Hereinafter, the above-described security documents and guaranties, together
with all other documents securing repayment of the Indebtedness shall be
referred to as the "Security Documents". Hereinafter, the Security Documents,
together with all other documents evidencing or securing the Indebtedness shall
be referred to as the "Existing Loan Documents".

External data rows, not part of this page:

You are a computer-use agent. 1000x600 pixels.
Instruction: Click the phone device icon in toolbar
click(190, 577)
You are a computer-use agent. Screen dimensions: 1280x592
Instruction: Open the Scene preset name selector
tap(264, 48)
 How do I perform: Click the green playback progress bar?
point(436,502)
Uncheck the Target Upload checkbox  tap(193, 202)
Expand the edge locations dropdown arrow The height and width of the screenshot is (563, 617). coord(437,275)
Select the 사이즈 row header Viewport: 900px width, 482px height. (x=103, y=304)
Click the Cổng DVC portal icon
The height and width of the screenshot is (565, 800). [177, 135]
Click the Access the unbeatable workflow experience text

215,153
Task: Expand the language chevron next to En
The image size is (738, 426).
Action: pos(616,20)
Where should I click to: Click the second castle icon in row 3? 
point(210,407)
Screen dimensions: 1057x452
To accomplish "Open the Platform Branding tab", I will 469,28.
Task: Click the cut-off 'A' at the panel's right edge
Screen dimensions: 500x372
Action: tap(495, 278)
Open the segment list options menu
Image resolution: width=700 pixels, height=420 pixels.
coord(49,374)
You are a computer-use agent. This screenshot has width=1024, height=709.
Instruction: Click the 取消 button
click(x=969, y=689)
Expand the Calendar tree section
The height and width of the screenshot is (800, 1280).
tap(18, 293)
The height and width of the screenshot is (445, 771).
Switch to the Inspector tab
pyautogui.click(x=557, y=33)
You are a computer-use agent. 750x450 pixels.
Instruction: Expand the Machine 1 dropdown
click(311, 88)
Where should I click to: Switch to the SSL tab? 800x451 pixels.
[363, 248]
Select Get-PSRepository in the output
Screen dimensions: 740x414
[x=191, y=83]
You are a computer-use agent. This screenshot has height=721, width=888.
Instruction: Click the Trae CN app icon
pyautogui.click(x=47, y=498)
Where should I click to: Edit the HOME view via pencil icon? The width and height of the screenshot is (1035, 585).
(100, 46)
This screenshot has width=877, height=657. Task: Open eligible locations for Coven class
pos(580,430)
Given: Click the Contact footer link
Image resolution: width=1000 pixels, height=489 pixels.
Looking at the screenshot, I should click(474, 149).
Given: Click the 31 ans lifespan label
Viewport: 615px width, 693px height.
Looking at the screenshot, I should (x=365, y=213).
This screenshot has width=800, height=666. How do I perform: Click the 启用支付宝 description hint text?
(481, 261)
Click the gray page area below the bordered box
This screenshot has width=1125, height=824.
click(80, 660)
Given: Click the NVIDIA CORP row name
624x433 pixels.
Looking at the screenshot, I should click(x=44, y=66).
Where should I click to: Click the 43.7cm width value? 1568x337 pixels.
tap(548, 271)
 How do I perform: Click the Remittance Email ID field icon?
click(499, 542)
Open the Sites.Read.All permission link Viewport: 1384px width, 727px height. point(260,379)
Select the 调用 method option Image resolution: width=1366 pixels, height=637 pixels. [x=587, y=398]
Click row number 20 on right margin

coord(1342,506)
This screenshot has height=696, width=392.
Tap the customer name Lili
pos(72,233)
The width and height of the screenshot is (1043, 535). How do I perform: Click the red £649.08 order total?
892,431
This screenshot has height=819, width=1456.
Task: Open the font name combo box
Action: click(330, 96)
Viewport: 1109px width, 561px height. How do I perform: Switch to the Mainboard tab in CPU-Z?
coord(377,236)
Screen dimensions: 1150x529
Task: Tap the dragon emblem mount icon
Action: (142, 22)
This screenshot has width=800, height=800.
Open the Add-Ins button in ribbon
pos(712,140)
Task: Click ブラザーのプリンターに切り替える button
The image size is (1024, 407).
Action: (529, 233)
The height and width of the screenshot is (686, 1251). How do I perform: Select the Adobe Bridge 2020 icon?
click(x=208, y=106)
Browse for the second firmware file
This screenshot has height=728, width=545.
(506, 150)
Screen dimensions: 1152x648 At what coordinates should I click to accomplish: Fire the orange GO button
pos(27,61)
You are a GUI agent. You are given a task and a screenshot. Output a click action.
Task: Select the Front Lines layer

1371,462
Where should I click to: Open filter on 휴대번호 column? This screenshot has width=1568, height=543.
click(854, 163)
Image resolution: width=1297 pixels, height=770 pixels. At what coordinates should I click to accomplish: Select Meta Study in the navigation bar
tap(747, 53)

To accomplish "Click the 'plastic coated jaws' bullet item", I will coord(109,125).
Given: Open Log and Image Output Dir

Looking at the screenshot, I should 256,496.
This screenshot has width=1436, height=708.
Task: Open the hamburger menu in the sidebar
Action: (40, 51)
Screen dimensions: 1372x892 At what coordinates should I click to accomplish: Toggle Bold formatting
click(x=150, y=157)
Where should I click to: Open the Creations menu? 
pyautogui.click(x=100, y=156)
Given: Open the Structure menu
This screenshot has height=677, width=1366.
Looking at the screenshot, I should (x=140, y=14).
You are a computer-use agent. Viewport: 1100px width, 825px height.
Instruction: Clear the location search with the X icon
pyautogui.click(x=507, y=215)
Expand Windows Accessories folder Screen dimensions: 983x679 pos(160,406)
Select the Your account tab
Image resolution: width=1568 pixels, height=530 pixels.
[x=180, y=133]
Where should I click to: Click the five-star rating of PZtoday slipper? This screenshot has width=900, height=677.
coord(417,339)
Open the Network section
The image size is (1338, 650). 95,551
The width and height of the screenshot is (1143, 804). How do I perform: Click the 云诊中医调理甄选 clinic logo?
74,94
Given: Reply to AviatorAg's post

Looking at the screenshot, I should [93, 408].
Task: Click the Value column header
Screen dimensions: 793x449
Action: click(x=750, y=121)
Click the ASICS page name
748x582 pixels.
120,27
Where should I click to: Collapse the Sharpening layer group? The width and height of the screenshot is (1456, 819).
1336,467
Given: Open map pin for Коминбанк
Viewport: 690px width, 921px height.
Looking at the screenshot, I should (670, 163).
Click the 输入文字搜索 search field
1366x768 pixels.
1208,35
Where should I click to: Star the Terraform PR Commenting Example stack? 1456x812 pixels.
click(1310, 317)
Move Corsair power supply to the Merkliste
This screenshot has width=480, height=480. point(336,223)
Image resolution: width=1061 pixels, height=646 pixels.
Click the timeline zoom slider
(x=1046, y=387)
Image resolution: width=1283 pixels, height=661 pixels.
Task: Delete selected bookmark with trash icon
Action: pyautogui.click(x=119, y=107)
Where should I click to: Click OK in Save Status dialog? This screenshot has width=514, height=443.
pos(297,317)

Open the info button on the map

3. DESCRIPTION OF CHANGE IN TERMS.
A. Modification(s) to Loan Agreement
1. Section 8.3 entitled "Material Adverse Change" is hereby amended in its
entirety to read as follows:
If there (i) occurs a material adverse change in the business,
operations, or condition (financial or otherwise) of the Borrower, or
(ii) is a material impairment of the prospect of repayment of any
portion of the Obligations or (iii) is a material impairment of the
value or priority of Bank's security interests in the Collateral.
2. The following term under Section 13.1 entitled "Definitions" is hereby
amended to read as follows:
"Revolving Maturity Date" is September 30, 2001
4. CONSISTENT CHANGES. The Existing Loan Documents are hereby amended wherever
necessary to reflect the changes described above.
5. PAYMENT OF LOAN FEE. Borrower shall pay Lender a fee in the amount of Two
Hundred Fifty Dollars ($250) ("Loan Fee") plus all out-of-pocket expenses.
6. NO DEFENSES OF BORROWER. Borrower (and each guarantor and pledgor signing
below) agrees that, as of the date hereof, it has no defenses against the
obligations to pay any amounts under the Indebtedness.
7. CONTINUING VALIDITY. Borrower (and each guarantor and pledgor signing below)
understands and agrees that in modifying the existing Indebtedness, Bank is
relying upon Borrower's representations, warranties, and agreements, as set
forth in the Existing Loan Documents. Except as expressly modified pursuant to
this Loan Modification Agreement, the terms of the Existing Loan Documents
remain unchanged and in full force and effect. Bank's agreement to modifications
to the existing Indebtedness pursuant to this Loan Modification Agreement in no
way shall obligate Bank to make any future modifications to the Indebtedness.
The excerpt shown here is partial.